Esercizio di febbraio: l’incipit

Come tutti gli aspiranti scrittori, e i buoni lettori, sanno l’incipit è fondamentale e delicato allo stesso tempo.

Fondamentale perché già dalle prime righe si delinea la trama e il tono del racconto (l’inconfondibile accento dell’autore, come lo chiamava Calvino). Delicato perché un lettore si perde o si conquista spesso nelle prime pagine o righe… quante pagine noiose siete disposti a sopportare prima di accantonare un libro? In generale, poche.

I romanzi di certo possono carburare più lentamente (i grandi romanzi dell’Ottocento, ma anche romanzi più recenti come Il nome della rosa, entrano nel vivo dopo decine e decine di pagine), in ogni caso è bene che il lettore capisca subito cosa sta leggendo.

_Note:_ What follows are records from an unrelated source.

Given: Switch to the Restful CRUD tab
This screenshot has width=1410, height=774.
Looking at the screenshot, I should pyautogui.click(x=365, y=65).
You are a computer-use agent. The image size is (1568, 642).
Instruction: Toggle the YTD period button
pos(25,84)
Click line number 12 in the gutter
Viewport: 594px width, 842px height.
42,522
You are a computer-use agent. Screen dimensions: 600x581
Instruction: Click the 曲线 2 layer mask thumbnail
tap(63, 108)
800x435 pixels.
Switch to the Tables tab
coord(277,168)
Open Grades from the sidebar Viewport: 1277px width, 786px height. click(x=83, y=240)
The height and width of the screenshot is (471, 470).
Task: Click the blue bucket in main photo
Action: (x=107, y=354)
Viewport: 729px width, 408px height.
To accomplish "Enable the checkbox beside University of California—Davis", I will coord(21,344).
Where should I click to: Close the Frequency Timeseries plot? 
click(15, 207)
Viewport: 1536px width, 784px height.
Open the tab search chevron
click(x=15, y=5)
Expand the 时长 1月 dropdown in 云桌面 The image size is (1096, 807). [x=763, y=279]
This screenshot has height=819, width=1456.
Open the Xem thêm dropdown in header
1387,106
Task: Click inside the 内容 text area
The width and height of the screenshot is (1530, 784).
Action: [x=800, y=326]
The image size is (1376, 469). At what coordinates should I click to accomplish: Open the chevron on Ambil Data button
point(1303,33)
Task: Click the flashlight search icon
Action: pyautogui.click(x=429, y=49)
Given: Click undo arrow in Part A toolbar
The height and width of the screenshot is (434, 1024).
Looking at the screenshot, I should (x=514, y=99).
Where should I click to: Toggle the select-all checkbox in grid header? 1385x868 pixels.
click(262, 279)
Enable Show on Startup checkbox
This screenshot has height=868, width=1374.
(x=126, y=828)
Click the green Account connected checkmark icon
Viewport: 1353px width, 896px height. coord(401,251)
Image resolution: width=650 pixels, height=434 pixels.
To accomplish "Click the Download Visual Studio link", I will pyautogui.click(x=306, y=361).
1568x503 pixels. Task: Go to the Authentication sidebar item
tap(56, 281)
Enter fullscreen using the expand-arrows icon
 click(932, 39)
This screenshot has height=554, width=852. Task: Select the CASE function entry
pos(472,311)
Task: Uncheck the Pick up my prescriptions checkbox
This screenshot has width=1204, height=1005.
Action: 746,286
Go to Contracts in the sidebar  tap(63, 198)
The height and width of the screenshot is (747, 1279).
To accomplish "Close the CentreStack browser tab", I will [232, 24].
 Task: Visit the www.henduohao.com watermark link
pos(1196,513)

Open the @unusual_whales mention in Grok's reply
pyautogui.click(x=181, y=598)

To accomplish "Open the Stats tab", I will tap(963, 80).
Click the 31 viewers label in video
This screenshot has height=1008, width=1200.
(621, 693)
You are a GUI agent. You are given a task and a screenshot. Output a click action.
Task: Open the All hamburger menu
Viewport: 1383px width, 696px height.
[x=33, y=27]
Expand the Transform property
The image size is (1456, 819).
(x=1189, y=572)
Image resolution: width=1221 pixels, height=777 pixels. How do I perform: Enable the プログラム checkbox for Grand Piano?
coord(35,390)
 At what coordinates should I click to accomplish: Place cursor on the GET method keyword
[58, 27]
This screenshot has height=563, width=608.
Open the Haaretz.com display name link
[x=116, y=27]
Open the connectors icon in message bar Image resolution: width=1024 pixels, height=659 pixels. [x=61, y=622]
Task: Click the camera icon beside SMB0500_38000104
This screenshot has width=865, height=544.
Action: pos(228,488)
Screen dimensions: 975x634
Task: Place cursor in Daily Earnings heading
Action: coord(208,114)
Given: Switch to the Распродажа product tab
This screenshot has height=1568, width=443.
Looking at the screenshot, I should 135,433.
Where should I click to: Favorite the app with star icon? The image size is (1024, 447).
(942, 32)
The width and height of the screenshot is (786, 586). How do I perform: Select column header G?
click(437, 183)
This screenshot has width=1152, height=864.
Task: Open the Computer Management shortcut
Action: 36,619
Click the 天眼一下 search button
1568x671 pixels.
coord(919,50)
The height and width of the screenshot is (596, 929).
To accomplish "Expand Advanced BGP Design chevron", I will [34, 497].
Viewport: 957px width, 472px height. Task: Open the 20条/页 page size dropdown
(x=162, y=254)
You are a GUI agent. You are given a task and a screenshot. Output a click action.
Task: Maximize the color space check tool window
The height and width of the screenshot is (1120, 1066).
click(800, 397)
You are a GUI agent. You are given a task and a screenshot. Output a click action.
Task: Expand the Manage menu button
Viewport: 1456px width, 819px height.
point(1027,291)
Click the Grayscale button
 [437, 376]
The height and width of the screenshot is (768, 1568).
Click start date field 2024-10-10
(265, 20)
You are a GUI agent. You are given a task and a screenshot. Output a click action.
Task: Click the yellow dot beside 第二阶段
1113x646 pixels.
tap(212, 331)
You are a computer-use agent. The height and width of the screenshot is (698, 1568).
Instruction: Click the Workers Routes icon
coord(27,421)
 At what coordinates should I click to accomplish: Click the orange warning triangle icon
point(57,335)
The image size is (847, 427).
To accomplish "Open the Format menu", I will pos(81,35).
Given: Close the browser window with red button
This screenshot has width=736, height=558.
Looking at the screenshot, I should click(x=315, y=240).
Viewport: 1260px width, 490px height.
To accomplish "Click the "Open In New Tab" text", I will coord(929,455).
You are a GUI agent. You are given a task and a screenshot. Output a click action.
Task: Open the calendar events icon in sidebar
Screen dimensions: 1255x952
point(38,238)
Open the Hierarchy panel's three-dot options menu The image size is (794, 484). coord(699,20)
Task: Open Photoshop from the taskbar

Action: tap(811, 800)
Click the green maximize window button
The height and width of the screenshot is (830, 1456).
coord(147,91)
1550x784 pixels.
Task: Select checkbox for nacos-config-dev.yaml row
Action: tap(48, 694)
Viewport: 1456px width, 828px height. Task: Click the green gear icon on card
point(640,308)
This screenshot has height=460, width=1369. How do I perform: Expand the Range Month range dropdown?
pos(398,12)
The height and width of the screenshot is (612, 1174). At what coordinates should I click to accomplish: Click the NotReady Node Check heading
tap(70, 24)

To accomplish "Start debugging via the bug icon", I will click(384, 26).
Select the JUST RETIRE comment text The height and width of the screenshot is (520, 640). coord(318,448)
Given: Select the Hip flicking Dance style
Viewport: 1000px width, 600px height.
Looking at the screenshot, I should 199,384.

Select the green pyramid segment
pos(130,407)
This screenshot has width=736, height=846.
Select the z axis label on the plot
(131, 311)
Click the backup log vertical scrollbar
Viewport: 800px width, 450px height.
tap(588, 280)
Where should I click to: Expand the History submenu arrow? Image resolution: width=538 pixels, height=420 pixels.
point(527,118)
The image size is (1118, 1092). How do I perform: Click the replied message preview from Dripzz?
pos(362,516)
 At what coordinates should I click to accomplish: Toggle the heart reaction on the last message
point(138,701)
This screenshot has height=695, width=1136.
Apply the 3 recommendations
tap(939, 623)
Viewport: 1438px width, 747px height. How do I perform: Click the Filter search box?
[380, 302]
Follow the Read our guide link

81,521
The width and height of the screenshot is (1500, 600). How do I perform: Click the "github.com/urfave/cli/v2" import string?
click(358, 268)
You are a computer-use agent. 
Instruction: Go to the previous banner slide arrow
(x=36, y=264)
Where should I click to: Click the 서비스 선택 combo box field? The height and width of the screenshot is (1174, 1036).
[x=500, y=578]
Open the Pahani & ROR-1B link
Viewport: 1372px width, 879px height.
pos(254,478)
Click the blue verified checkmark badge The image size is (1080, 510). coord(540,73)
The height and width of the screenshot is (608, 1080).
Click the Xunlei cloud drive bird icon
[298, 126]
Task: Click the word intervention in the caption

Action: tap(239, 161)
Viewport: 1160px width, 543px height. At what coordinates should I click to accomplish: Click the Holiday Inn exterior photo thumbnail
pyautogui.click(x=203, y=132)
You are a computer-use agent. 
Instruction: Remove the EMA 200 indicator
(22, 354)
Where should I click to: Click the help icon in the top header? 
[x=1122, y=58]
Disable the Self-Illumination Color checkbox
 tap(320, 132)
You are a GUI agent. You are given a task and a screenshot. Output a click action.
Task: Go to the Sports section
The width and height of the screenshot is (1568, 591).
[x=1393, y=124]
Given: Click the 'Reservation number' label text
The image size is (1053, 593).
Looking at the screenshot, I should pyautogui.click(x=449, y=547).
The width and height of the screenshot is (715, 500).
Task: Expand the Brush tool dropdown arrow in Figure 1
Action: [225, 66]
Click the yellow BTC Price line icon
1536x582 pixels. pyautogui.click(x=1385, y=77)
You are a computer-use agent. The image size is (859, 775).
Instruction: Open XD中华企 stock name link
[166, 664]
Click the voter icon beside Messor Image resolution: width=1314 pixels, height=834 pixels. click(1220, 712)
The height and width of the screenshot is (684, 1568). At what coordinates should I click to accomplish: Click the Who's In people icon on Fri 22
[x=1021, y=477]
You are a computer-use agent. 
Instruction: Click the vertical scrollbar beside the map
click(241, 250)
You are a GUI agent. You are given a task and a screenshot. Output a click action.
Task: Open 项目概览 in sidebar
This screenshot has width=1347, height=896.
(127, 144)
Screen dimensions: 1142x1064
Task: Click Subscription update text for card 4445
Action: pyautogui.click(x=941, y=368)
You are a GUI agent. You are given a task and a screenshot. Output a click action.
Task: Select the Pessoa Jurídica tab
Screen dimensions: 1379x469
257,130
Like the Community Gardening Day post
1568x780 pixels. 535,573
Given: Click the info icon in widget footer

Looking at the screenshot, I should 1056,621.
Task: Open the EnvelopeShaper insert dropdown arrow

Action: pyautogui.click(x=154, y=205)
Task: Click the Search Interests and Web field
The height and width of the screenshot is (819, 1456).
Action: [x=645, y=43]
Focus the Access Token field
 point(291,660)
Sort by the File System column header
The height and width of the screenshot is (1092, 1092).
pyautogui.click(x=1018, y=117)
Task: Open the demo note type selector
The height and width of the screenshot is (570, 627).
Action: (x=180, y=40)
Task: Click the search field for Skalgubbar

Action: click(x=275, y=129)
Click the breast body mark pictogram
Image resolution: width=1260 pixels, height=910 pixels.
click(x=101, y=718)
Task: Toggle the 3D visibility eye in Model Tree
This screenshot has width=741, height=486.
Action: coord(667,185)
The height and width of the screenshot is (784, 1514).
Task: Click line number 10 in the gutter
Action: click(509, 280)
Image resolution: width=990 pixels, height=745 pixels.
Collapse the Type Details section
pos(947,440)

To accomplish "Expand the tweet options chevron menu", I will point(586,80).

Un racconto breve in particolare deve giocarsi subito bene le sue carte. Julio Cortázar, usando una metafora presa in prestito dalla boxe, diceva che “il romanzo vince per punti e il racconto per K.O.”

“Ecco dunque ora sei pronto ad attaccare le prime righe della prima pagina. Ti prepari a riconoscere l’inconfondibile accento dell’autore. No. Non lo riconosci affatto. Ma, a pensarci bene, chi ha mai detto che questo autore ha un accento inconfondibile?”

Se una notte d’inverno un viaggiatore, Italo Calvino

Questo l’esercizio sull’incipit: utile per provare vari toni di scrittura, per vincere il panico da pagina bianca e dare inizio a una nuova storia.

anna-karenina

L’esercizio si struttura in tre punti e con due varianti sui personaggi:

1) Scegliete innanzitutto un personaggio, che può essere:

  • un personaggio di vostra invenzione, preso da un vostro racconto o creato per l’occasione (basta avere un’idea sommaria del personaggio: se è un uomo o una donna, quanti anni ha, ecc.);
  • un personaggio preso da un romanzo/racconto d’autore (ne proponiamo uno noi, che tutti conoscono, Anna Karenina, ma ne potete scegliere un altro di vostro gradimento… in questo caso non bisogna essere del tutto fedeli alla forma e al background che il personaggio ha nel romanzo/racconto originale, basta conservare i tratti essenziali).

2) Prendete il personaggio e scrivete almeno tre-quattro incipit di genere diverso (con incipit consideriamo le prime 5-10 righe di un racconto, tanto per avere un’idea del tono che può prendere la storia).

Scrivere incipit di tono diverso significa non solo immaginare uno stile di scrittura diverso, ma soprattutto immaginare delle chiavi e delle storie diverse per far muovere il personaggio.

– un incipit umoristico

– un incipit horror

– un incipit giallo

– un incipit non di genere

3) In ultimo, scegliete uno degli incipit scritti, quello che per qualunque motivo vi stimola di più, e provare a continuare il racconto.

Se volete inviateci le vostre prove e le commenteremo insieme!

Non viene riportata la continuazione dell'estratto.